Goal of the exercise — Recast the material from the line containing "Given: Open the WelperHelper99 username link" through the line containing "(x=934, y=71)" as a Markdown table with the columns Row and Material line, numbering each line and leaving out blank lines.

Raw data —
*****
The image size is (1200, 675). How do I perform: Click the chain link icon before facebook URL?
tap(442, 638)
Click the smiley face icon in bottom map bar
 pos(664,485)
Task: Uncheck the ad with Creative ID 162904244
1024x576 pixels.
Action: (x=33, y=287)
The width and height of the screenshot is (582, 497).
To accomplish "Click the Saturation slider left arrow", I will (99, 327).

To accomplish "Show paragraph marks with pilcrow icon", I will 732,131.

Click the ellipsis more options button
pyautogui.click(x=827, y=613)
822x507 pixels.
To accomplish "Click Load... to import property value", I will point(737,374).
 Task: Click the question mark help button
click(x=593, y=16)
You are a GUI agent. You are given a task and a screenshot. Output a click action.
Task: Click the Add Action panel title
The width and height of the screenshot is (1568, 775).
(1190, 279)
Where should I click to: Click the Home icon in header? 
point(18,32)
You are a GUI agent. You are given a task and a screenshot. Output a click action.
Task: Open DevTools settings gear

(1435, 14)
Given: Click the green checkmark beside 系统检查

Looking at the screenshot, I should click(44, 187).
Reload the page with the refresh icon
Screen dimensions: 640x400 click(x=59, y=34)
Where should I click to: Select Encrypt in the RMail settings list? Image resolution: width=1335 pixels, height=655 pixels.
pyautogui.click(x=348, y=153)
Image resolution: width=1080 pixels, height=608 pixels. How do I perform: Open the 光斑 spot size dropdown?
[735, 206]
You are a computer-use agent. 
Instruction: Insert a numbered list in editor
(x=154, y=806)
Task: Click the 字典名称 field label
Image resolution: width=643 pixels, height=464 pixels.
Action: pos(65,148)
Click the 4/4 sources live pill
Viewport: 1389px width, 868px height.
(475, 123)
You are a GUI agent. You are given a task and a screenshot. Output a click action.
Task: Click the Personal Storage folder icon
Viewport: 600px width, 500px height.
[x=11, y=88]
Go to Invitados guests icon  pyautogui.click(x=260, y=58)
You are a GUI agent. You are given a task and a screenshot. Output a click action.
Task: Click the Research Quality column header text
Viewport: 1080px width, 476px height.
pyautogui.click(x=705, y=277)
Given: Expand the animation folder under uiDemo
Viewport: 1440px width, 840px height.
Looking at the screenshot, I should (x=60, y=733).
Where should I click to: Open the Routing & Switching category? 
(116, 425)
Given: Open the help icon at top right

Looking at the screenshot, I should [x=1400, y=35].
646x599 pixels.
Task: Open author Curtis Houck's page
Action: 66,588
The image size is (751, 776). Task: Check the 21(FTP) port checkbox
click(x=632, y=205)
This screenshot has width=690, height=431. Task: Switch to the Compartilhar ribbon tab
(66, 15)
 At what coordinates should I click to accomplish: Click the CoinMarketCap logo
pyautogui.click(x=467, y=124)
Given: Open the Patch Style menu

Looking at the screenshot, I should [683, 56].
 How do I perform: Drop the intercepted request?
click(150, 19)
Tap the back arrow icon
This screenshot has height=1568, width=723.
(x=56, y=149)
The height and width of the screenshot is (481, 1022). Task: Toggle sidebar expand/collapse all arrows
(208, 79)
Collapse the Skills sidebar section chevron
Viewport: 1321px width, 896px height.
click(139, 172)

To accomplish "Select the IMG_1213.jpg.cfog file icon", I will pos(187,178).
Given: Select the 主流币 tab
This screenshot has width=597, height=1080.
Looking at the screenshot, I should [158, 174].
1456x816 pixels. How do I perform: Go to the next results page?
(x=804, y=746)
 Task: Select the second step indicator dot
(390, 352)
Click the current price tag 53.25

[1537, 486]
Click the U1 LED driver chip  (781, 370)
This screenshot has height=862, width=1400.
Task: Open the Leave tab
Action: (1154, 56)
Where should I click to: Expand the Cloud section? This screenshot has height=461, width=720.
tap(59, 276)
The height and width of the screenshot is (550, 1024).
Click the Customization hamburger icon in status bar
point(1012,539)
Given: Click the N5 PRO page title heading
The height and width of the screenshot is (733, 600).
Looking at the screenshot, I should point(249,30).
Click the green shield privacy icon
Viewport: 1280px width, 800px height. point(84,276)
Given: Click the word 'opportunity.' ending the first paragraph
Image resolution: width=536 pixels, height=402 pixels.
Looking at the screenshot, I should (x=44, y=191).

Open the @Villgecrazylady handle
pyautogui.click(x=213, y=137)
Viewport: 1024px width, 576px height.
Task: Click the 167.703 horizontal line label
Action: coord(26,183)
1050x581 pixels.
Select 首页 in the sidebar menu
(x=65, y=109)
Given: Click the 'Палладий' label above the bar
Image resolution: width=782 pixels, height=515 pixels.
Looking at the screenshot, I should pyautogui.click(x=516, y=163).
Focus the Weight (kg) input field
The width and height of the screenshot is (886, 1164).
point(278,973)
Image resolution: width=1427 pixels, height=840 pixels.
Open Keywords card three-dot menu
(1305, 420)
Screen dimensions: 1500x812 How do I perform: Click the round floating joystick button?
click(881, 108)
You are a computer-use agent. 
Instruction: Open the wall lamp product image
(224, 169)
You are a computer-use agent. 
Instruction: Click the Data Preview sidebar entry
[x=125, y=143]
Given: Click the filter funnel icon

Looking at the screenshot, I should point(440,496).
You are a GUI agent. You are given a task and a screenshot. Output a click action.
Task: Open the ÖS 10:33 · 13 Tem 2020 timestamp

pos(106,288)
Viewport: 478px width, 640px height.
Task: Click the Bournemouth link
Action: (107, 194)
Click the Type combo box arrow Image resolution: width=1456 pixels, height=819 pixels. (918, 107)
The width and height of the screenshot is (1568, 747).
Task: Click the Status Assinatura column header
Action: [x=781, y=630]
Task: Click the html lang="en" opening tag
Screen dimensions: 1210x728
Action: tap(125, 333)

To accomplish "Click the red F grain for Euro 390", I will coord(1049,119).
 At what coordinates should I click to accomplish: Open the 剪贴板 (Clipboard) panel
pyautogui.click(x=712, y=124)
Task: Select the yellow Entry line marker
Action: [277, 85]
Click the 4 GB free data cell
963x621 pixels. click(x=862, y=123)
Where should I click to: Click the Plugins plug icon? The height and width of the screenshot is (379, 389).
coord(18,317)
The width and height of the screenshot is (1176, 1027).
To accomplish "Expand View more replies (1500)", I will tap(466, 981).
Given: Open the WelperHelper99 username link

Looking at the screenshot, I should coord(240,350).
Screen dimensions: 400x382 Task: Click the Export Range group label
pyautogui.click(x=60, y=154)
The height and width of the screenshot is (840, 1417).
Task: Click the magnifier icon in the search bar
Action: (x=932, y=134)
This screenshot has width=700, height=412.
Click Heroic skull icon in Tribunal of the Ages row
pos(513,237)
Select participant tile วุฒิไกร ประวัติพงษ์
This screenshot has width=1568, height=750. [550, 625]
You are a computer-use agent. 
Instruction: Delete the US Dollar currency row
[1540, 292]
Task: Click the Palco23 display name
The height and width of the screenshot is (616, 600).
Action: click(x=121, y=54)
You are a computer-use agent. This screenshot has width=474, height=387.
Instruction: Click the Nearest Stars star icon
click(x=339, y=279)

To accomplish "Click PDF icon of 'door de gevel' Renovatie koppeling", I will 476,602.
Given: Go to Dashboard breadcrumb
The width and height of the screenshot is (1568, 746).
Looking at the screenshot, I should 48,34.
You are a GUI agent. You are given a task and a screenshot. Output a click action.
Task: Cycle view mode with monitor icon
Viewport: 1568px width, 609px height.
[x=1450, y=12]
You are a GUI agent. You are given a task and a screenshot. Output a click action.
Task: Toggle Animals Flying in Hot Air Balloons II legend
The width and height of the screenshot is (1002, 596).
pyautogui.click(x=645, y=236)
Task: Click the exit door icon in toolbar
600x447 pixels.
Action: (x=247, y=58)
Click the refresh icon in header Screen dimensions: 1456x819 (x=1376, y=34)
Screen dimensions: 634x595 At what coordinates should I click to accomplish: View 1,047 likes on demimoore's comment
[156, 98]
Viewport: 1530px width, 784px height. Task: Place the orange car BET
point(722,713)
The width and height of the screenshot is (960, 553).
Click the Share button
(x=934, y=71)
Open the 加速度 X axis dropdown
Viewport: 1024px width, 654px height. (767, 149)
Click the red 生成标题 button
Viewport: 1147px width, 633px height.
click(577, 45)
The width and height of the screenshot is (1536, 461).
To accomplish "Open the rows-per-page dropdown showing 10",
*****
Finished answer —
| Row | Material line |
|---|---|
| 1 | Given: Open the WelperHelper99 username link |
| 2 | Looking at the screenshot, I should coord(240,350). |
| 3 | Screen dimensions: 400x382 Task: Click the Export Range group label |
| 4 | pyautogui.click(x=60, y=154) |
| 5 | The height and width of the screenshot is (840, 1417). |
| 6 | Task: Click the magnifier icon in the search bar |
| 7 | Action: (x=932, y=134) |
| 8 | This screenshot has width=700, height=412. |
| 9 | Click Heroic skull icon in Tribunal of the Ages row |
| 10 | pos(513,237) |
| 11 | Select participant tile วุฒิไกร ประวัติพงษ์ |
| 12 | This screenshot has width=1568, height=750. [550, 625] |
| 13 | You are a computer-use agent.  |
| 14 | Instruction: Delete the US Dollar currency row |
| 15 | [1540, 292] |
| 16 | Task: Click the Palco23 display name |
| 17 | The height and width of the screenshot is (616, 600). |
| 18 | Action: click(x=121, y=54) |
| 19 | You are a computer-use agent. This screenshot has width=474, height=387. |
| 20 | Instruction: Click the Nearest Stars star icon |
| 21 | click(x=339, y=279) |
| 22 | To accomplish "Click PDF icon of 'door de gevel' Renovatie koppeling", I will 476,602. |
| 23 | Given: Go to Dashboard breadcrumb |
| 24 | The width and height of the screenshot is (1568, 746). |
| 25 | Looking at the screenshot, I should 48,34. |
| 26 | You are a GUI agent. You are given a task and a screenshot. Output a click action. |
| 27 | Task: Cycle view mode with monitor icon |
| 28 | Viewport: 1568px width, 609px height. |
| 29 | [x=1450, y=12] |
| 30 | You are a GUI agent. You are given a task and a screenshot. Output a click action. |
| 31 | Task: Toggle Animals Flying in Hot Air Balloons II legend |
| 32 | The width and height of the screenshot is (1002, 596). |
| 33 | pyautogui.click(x=645, y=236) |
| 34 | Task: Click the exit door icon in toolbar |
| 35 | 600x447 pixels. |
| 36 | Action: (x=247, y=58) |
| 37 | Click the refresh icon in header Screen dimensions: 1456x819 (x=1376, y=34) |
| 38 | Screen dimensions: 634x595 At what coordinates should I click to accomplish: View 1,047 likes on demimoore's comment |
| 39 | [156, 98] |
| 40 | Viewport: 1530px width, 784px height. Task: Place the orange car BET |
| 41 | point(722,713) |
| 42 | The width and height of the screenshot is (960, 553). |
| 43 | Click the Share button |
| 44 | (x=934, y=71) |